(Exercise data)
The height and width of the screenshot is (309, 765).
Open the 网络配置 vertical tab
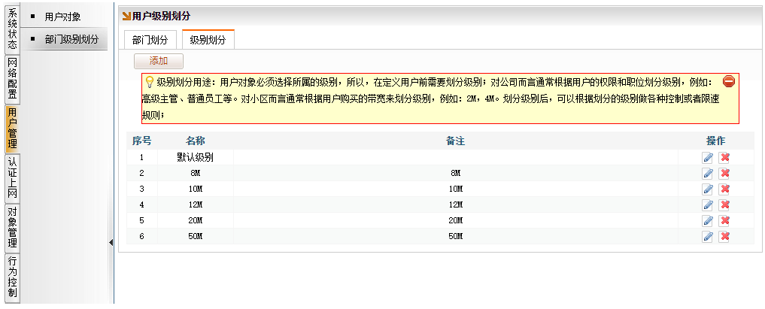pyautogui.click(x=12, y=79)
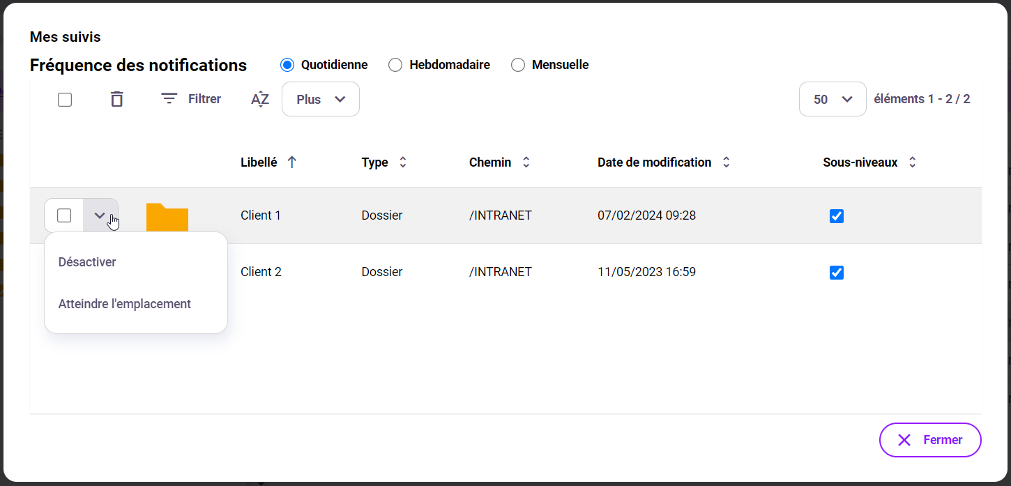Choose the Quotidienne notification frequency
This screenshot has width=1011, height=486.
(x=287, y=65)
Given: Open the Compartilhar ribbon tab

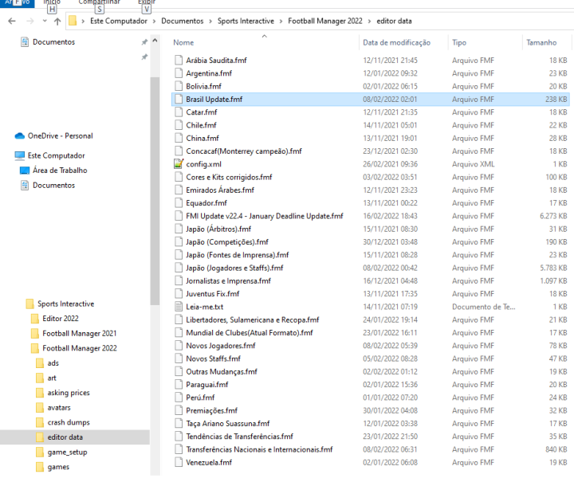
(End Exercise data)
(Exercise data)
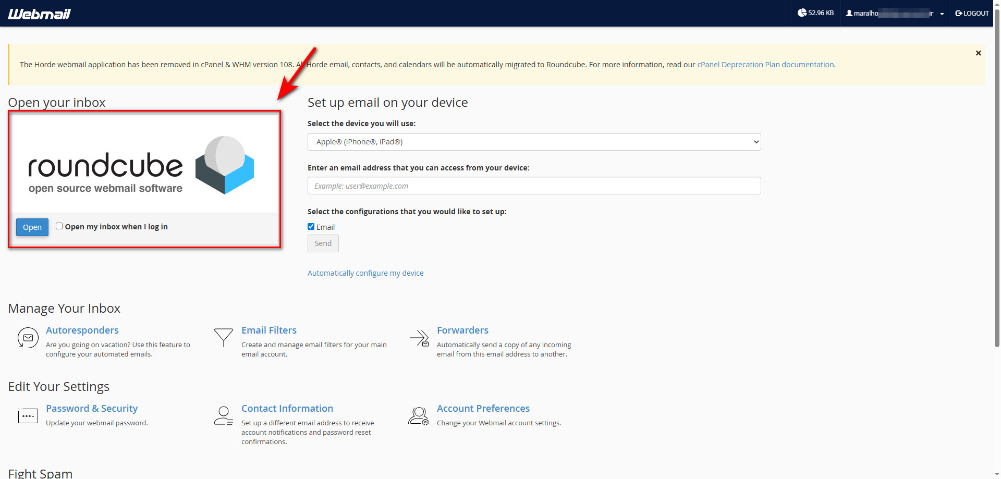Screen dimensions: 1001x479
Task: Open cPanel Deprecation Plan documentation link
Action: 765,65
(End Exercise data)
**What to do**: Write out word for word the lines above that run from the one with "The height and" to the one with "Given: Open the Compartilhar ribbon tab". Include both end lines; exclude the images.

**Task solution**:
The height and width of the screenshot is (309, 765).
Open the 网络配置 vertical tab
pyautogui.click(x=12, y=79)
Choose the Quotidienne notification frequency
This screenshot has width=1011, height=486.
(x=287, y=65)
Given: Open the Compartilhar ribbon tab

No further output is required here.